■ Task brief ■
Rewrite the lines from the one containing "Task: Select the blur/pixelate tool" through the one containing "Looking at the screenshot, I should tap(66, 85).", inclusive, with "Instruction" replaced by "Directive" and nothing else changed.
········
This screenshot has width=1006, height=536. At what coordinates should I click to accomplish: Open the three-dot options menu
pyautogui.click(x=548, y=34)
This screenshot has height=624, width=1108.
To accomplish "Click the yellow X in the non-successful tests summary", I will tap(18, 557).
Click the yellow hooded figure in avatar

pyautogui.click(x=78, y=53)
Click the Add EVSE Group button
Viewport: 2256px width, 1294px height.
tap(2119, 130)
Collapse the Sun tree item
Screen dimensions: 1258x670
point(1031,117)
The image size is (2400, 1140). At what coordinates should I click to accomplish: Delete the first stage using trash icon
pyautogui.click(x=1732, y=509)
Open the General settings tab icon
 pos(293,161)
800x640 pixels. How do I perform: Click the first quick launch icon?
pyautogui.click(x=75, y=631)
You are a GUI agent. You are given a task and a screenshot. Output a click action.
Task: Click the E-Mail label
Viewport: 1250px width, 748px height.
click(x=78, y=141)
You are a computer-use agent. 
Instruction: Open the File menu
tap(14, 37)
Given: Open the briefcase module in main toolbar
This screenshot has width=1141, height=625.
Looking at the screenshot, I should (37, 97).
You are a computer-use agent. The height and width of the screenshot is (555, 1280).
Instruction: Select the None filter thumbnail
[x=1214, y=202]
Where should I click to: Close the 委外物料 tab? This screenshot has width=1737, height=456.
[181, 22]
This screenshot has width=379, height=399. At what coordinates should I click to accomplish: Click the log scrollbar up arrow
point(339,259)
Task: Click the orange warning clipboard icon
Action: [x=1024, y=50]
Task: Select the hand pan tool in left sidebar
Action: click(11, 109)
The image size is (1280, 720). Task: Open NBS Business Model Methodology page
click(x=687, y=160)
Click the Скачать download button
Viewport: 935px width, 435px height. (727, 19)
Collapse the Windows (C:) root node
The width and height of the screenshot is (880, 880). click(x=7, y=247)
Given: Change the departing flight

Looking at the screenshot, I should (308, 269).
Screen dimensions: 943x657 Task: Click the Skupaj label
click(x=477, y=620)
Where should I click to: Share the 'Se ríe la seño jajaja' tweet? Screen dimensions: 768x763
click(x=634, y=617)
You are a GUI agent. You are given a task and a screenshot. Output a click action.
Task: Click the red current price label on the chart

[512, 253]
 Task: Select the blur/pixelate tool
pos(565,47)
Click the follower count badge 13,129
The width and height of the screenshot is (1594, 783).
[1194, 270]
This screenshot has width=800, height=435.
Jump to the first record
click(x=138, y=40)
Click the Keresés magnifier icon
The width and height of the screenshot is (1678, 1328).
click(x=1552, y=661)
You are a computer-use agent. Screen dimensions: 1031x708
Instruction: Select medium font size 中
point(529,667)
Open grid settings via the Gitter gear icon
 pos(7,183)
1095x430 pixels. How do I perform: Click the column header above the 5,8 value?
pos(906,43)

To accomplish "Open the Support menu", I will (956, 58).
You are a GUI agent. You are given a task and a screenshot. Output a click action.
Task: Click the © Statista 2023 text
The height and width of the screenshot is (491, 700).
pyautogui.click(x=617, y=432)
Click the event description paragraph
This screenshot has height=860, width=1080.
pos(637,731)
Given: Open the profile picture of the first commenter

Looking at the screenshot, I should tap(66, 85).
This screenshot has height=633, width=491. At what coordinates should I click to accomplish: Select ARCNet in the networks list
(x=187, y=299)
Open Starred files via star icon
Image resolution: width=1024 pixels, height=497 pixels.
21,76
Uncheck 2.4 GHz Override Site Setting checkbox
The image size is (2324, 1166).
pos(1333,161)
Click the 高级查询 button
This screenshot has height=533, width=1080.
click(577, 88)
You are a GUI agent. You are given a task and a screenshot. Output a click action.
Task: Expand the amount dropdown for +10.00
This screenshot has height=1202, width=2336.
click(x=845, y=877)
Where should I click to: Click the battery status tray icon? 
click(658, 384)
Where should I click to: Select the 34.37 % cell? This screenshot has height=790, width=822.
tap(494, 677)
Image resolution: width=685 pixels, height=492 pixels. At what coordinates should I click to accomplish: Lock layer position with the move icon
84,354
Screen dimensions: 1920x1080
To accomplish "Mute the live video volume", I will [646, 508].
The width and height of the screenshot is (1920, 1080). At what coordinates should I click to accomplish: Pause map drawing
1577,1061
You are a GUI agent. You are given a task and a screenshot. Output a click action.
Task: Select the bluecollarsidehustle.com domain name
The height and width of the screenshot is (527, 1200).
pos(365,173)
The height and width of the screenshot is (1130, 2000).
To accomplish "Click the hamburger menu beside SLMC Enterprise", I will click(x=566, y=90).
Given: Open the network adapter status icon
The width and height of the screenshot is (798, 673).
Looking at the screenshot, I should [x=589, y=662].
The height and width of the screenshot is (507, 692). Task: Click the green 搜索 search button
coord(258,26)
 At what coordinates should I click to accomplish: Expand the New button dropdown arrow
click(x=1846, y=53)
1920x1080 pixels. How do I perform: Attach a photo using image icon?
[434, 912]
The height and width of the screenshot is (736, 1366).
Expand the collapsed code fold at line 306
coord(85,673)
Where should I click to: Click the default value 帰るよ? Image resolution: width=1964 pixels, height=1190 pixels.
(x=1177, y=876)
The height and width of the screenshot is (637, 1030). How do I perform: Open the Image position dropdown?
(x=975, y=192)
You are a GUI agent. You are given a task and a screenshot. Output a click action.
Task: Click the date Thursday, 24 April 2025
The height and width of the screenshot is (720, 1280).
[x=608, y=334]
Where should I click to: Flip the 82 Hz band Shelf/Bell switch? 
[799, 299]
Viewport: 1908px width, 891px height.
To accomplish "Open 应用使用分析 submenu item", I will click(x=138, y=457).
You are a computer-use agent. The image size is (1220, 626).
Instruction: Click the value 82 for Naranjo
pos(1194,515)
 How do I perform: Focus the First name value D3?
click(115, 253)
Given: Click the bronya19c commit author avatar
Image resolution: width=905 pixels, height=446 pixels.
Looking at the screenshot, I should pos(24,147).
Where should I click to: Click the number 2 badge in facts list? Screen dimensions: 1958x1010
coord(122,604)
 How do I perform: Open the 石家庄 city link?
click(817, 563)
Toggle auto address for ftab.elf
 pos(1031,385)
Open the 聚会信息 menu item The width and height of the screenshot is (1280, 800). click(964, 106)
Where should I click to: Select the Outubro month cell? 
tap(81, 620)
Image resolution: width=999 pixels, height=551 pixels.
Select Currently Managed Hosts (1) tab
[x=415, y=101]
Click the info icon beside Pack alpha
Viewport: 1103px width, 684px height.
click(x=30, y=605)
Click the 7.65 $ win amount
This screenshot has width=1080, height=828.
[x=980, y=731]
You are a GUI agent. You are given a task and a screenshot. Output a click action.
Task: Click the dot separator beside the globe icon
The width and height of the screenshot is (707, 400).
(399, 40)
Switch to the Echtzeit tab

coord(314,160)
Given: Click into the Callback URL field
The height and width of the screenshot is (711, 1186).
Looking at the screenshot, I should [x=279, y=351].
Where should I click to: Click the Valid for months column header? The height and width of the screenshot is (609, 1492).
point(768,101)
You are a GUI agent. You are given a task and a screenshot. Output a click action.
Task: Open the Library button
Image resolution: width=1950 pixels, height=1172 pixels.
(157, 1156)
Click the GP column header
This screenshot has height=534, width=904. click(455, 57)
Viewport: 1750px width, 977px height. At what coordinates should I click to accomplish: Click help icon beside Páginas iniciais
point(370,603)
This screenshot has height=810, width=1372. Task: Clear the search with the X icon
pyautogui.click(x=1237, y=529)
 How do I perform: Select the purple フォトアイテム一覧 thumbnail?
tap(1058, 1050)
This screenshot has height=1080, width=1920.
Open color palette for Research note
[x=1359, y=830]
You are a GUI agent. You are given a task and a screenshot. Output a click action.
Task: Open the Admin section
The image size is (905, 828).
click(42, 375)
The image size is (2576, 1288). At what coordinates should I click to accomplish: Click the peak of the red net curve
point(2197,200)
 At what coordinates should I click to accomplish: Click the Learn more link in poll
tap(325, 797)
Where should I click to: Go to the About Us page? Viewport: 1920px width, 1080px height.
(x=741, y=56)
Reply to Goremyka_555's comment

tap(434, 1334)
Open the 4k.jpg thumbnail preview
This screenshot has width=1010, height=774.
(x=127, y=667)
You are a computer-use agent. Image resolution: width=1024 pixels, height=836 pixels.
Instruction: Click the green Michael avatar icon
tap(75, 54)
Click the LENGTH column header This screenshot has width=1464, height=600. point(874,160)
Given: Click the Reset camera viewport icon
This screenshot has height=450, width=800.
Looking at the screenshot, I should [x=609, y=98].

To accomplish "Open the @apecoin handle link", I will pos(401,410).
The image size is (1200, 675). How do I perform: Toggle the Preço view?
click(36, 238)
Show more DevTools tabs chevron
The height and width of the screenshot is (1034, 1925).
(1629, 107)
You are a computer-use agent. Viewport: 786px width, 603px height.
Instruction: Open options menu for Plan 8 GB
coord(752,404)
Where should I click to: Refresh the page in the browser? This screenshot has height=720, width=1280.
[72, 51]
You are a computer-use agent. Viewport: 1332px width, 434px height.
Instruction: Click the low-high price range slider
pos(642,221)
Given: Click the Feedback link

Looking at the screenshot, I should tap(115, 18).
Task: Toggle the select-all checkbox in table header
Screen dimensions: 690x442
········
■ Result of this exercise ■
 Task: Select the blur/pixelate tool
pos(565,47)
Click the follower count badge 13,129
The width and height of the screenshot is (1594, 783).
[1194, 270]
This screenshot has width=800, height=435.
Jump to the first record
click(x=138, y=40)
Click the Keresés magnifier icon
The width and height of the screenshot is (1678, 1328).
click(x=1552, y=661)
You are a computer-use agent. Screen dimensions: 1031x708
Directive: Select medium font size 中
point(529,667)
Open grid settings via the Gitter gear icon
 pos(7,183)
1095x430 pixels. How do I perform: Click the column header above the 5,8 value?
pos(906,43)

To accomplish "Open the Support menu", I will (956, 58).
You are a GUI agent. You are given a task and a screenshot. Output a click action.
Task: Click the © Statista 2023 text
The height and width of the screenshot is (491, 700).
pyautogui.click(x=617, y=432)
Click the event description paragraph
This screenshot has height=860, width=1080.
pos(637,731)
Given: Open the profile picture of the first commenter

Looking at the screenshot, I should tap(66, 85).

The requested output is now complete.